HR & Employment
정의
A classification under the Fair Labor Standards Act that determines whether an employee is entitled to minimum wage and overtime pay, based on their salary level and job duties.
The exempt vs. non-exempt distinction is governed by the Fair Labor Standards Act (FLSA) and determines which employees are entitled to overtime pay (1.5x their regular rate for hours over 40 in a workweek) and minimum wage protections. Non-exempt employees must be paid at least federal minimum wage and must receive overtime for all hours worked beyond 40 per week. Exempt employees are not entitled to overtime pay regardless of how many hours they work.
To qualify as exempt under the FLSA, an employee must generally meet three criteria: the salary basis test (paid a fixed salary not subject to reduction based on hours worked), the salary level test (earning at least $684 per week as of 2020, with the DOL periodically updating this threshold), and a duties test establishing that the employee's primary responsibilities qualify them under one of the recognized exemption categories — executive, administrative, professional, computer, or outside sales.
The duties tests are complex and frequently misapplied. An employee with an impressive title and a salary above the threshold is not automatically exempt if their actual day-to-day work does not meet the duties criteria. For example, the administrative exemption requires the exercise of discretion and independent judgment on significant matters — not just performing administrative tasks. Misclassifying a non-exempt employee as exempt is one of the most common — and expensive — wage and hour violations employers face.
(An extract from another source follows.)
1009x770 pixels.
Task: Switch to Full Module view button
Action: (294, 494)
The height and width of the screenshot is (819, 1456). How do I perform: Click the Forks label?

Many states have enacted their own overtime and minimum wage laws that are more stringent than the FLSA. California, for example, requires daily overtime (over 8 hours in a day) and has a higher salary threshold for exemption. Employers must comply with whichever law — federal or state — provides greater protections to the employee.
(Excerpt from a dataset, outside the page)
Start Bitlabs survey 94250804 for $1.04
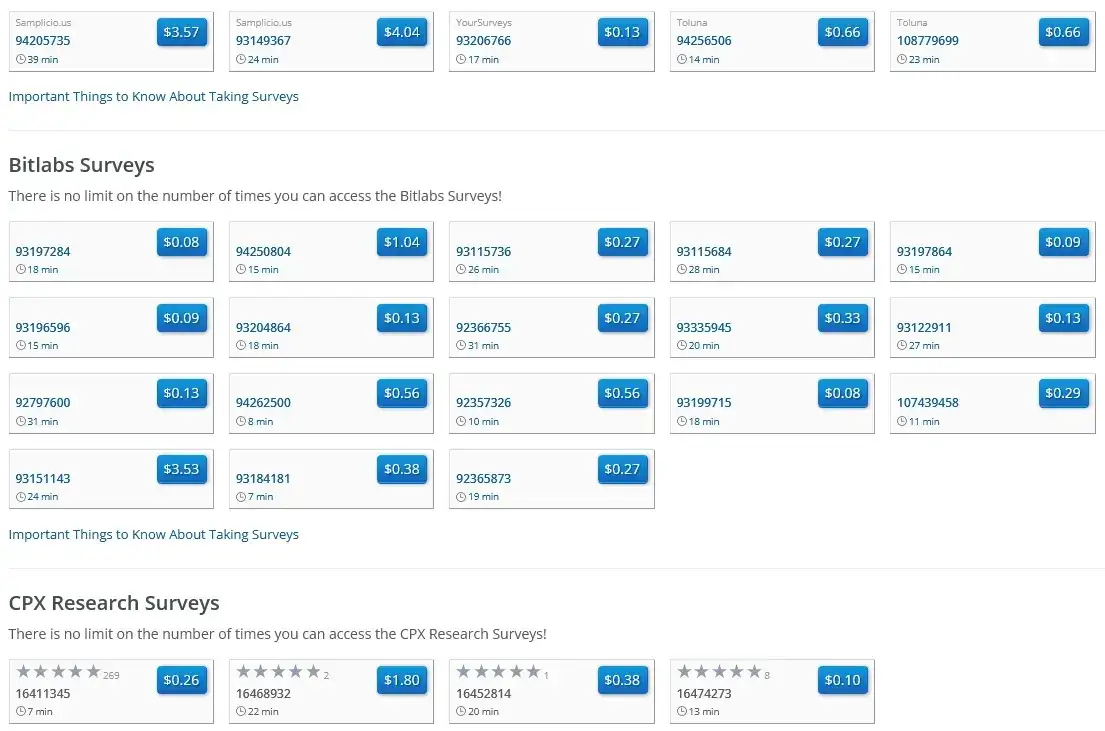This screenshot has height=731, width=1105. [401, 243]
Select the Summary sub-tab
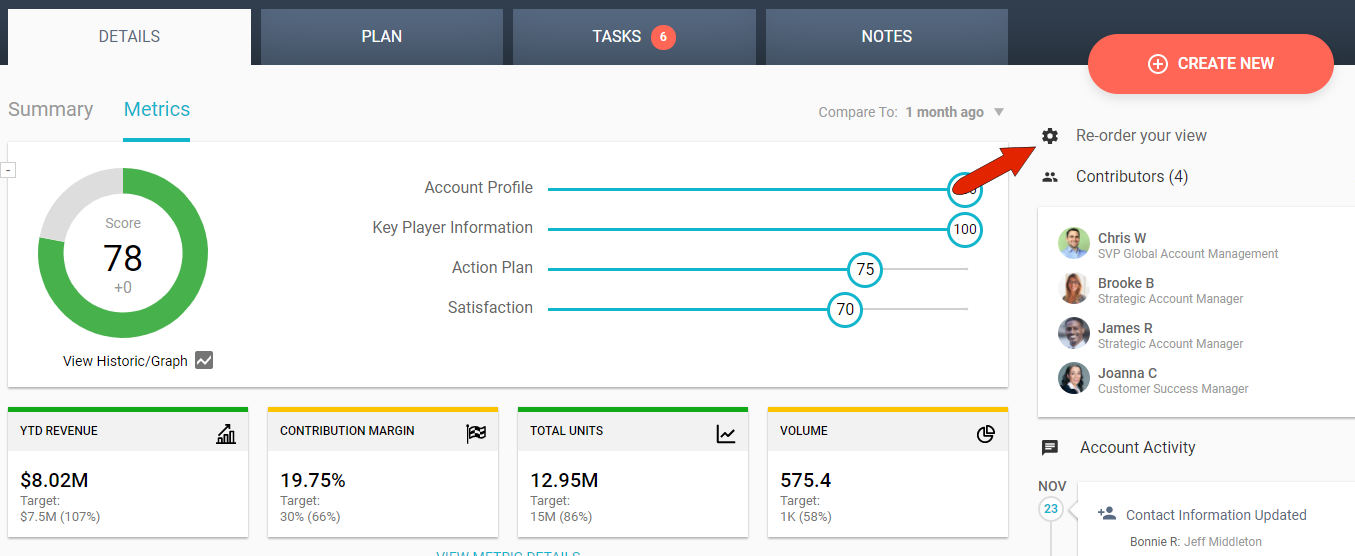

Misclassifying a non-exempt employee as exempt can result in liability for up to three years of unpaid overtime, plus an equal amount in liquidated damages, plus attorney's fees. In industries like retail, food service, healthcare, and manufacturing where employees regularly work long hours, this exposure can reach hundreds of thousands of dollars per employee and frequently results in class action lawsuits covering entire job classifications.
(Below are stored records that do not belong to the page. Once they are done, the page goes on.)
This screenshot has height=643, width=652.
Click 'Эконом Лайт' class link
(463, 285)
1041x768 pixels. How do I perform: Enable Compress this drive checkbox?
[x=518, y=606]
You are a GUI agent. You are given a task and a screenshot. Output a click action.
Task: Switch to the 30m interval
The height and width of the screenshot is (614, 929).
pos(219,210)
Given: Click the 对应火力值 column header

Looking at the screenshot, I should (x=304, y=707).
An HR consultant can audit your workforce classifications against current FLSA and state-law standards and identify any positions that need reclassification. An employment attorney should be involved whenever a classification decision is ambiguous — particularly for roles that are genuinely borderline between exempt and non-exempt — so the decision is documented and defensible. Getting this right proactively costs far less than resolving a wage and hour claim after the fact.